Return exactly the lines of the entries that start at the line containing "484x473 pixels. At" and continue to the last line. Omit the pictures.
─── MATERIAL FOR THE TASK
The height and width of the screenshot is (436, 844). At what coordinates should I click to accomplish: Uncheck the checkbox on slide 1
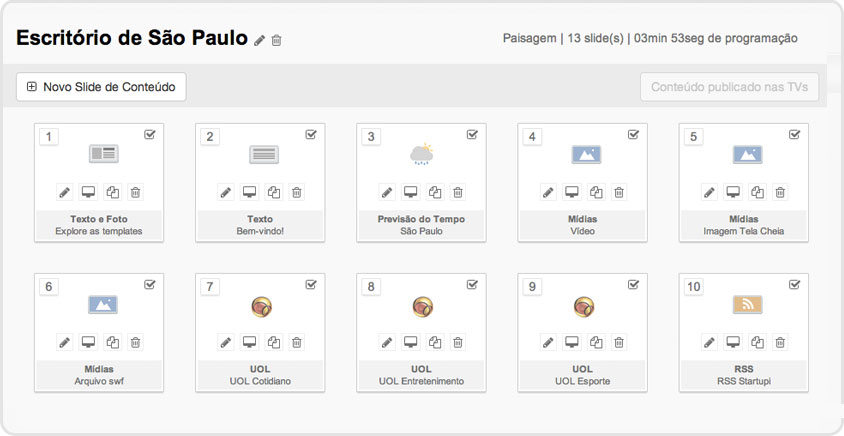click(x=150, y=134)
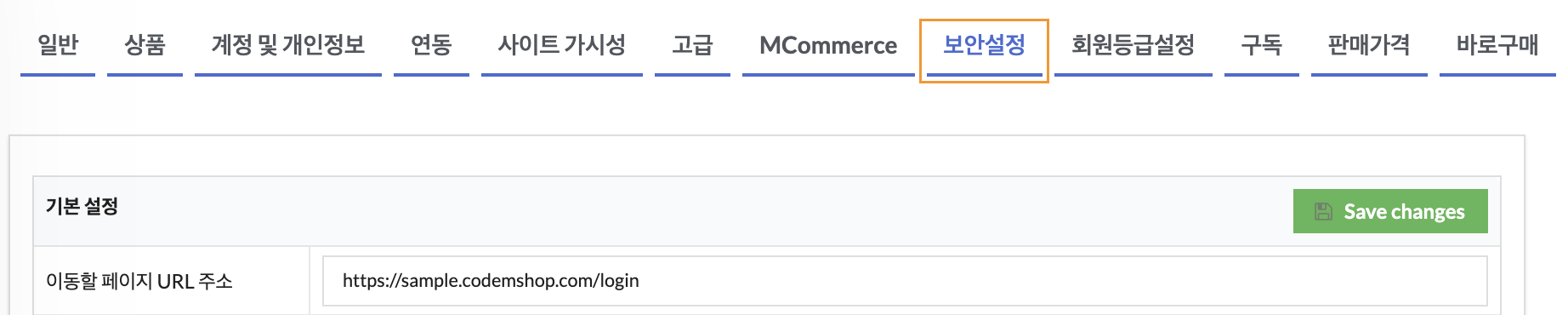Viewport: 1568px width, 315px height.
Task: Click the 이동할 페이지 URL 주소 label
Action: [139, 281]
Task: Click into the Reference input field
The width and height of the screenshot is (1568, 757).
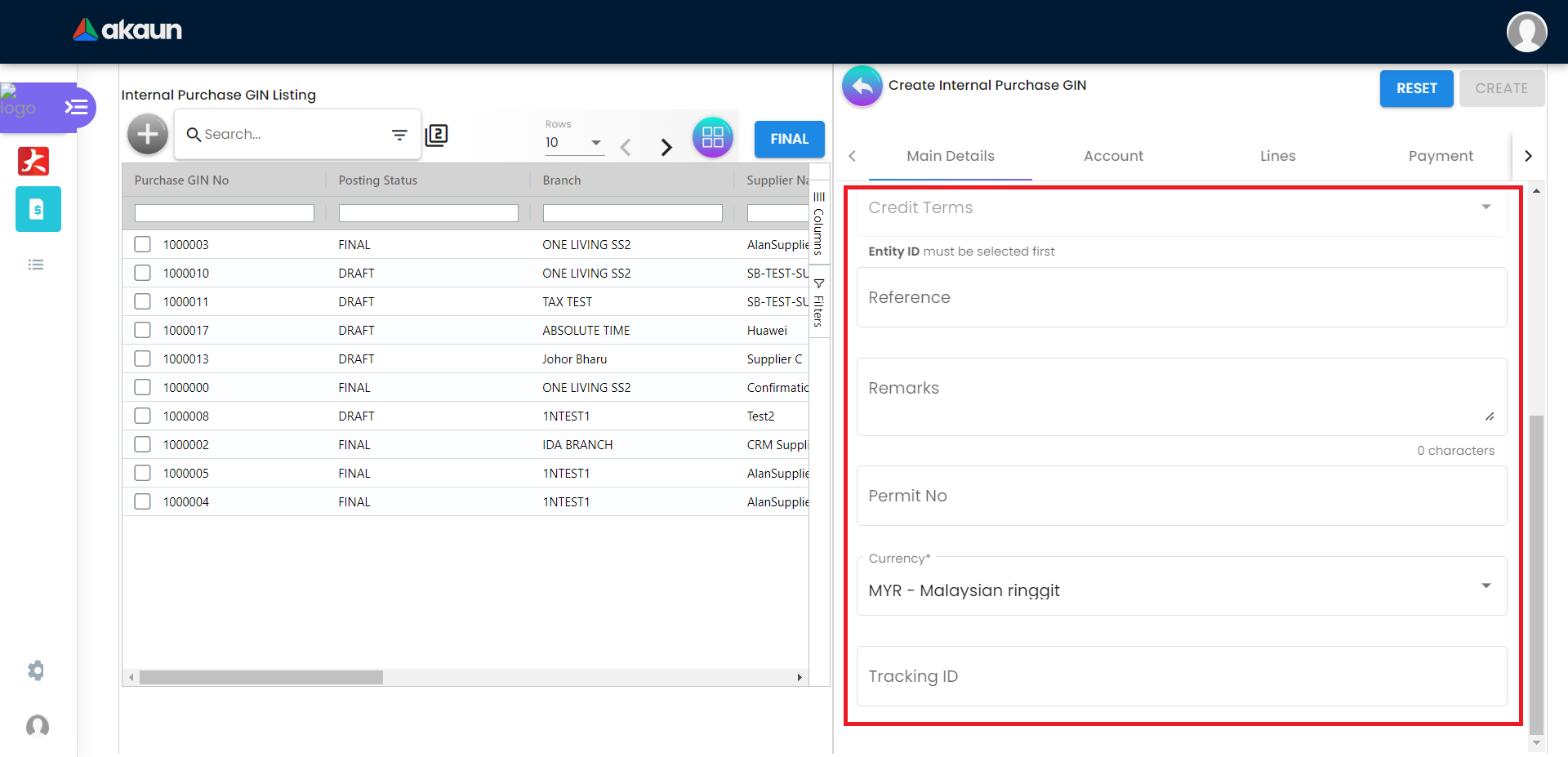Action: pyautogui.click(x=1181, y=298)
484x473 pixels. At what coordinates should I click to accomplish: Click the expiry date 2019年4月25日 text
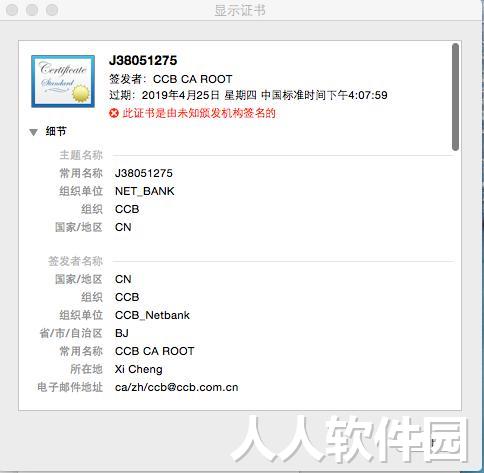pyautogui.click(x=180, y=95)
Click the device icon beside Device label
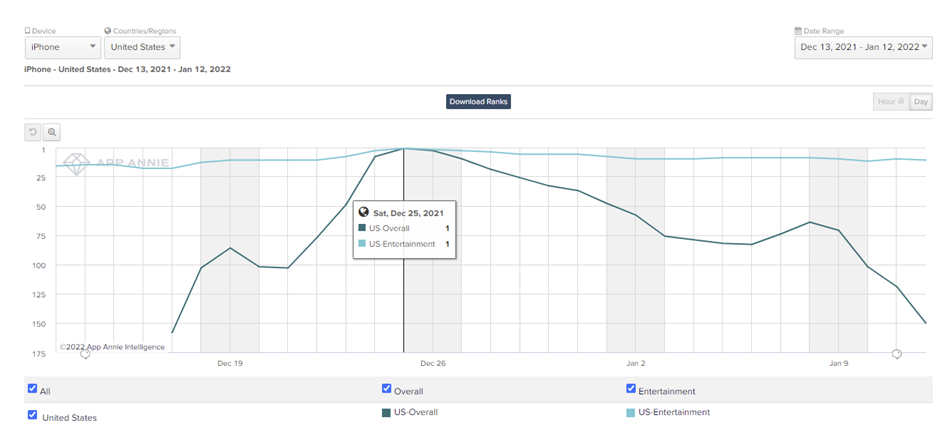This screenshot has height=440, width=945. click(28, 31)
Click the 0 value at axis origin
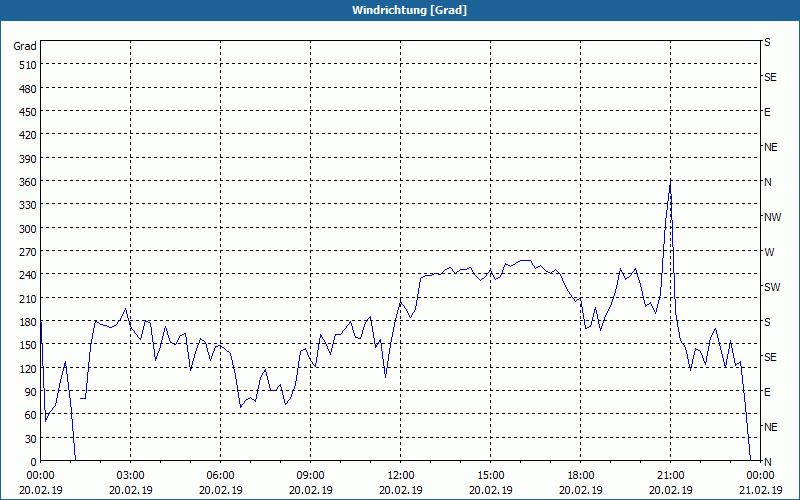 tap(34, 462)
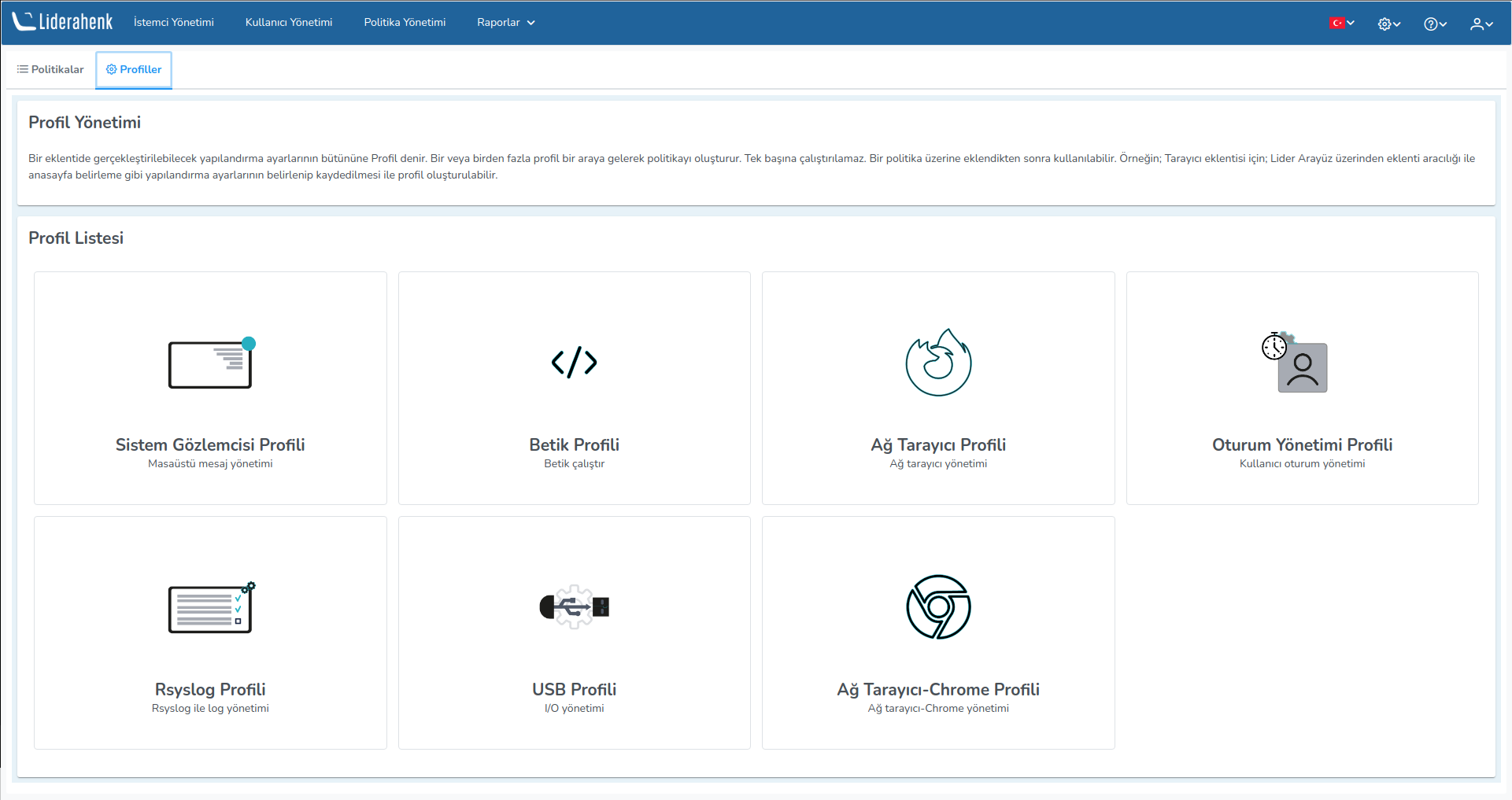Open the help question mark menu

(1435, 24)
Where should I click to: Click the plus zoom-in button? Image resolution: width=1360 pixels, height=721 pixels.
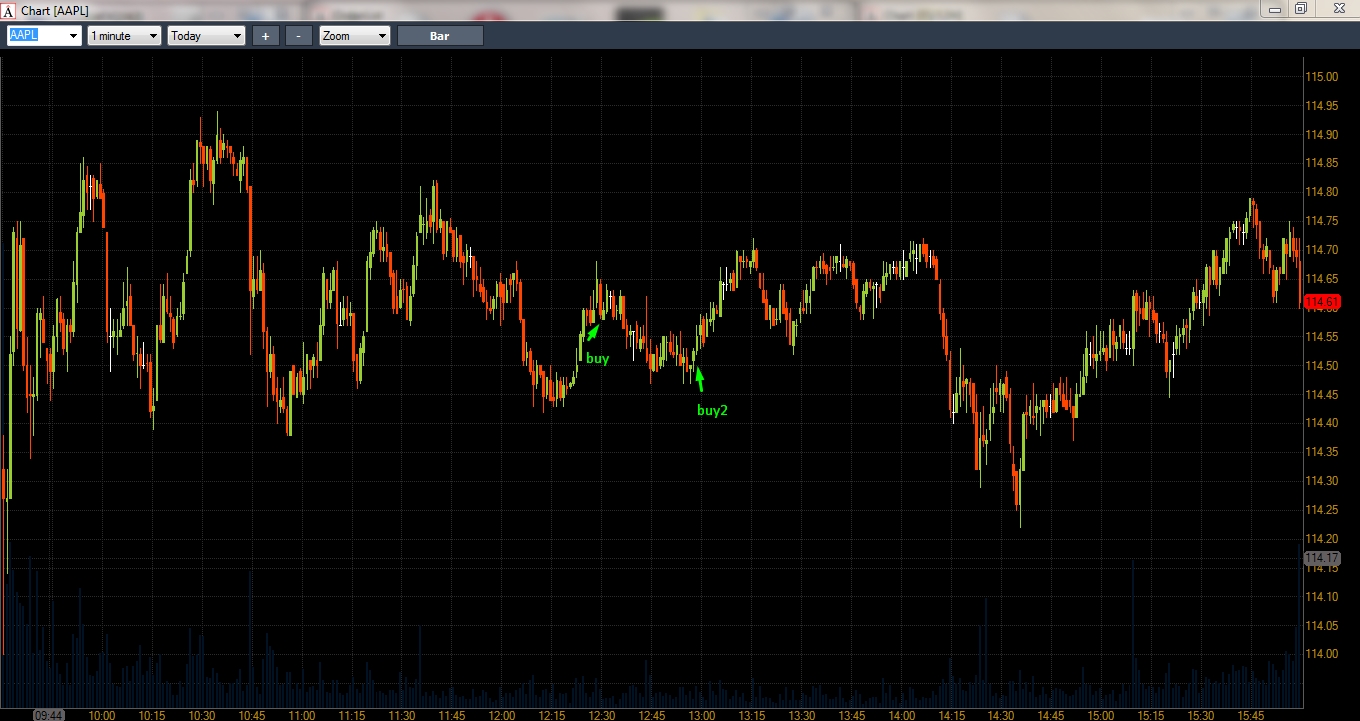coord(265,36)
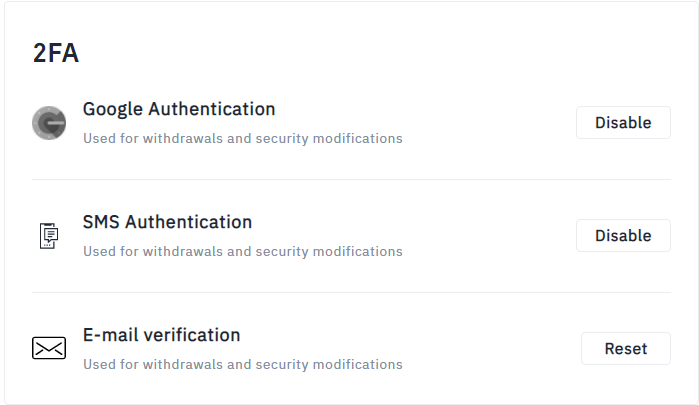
──────
WRITTEN RESPONSE:
484x473 pixels. At what coordinates should I click to accomplish: Click the expiry date 2019年4月25日 text
pyautogui.click(x=180, y=95)
Click the device icon beside Device label
This screenshot has height=440, width=945. click(28, 31)
Click the 0 value at axis origin
 tap(34, 462)
Open the help question mark menu

(1435, 24)
Where should I click to: Click the plus zoom-in button? Image resolution: width=1360 pixels, height=721 pixels.
coord(265,36)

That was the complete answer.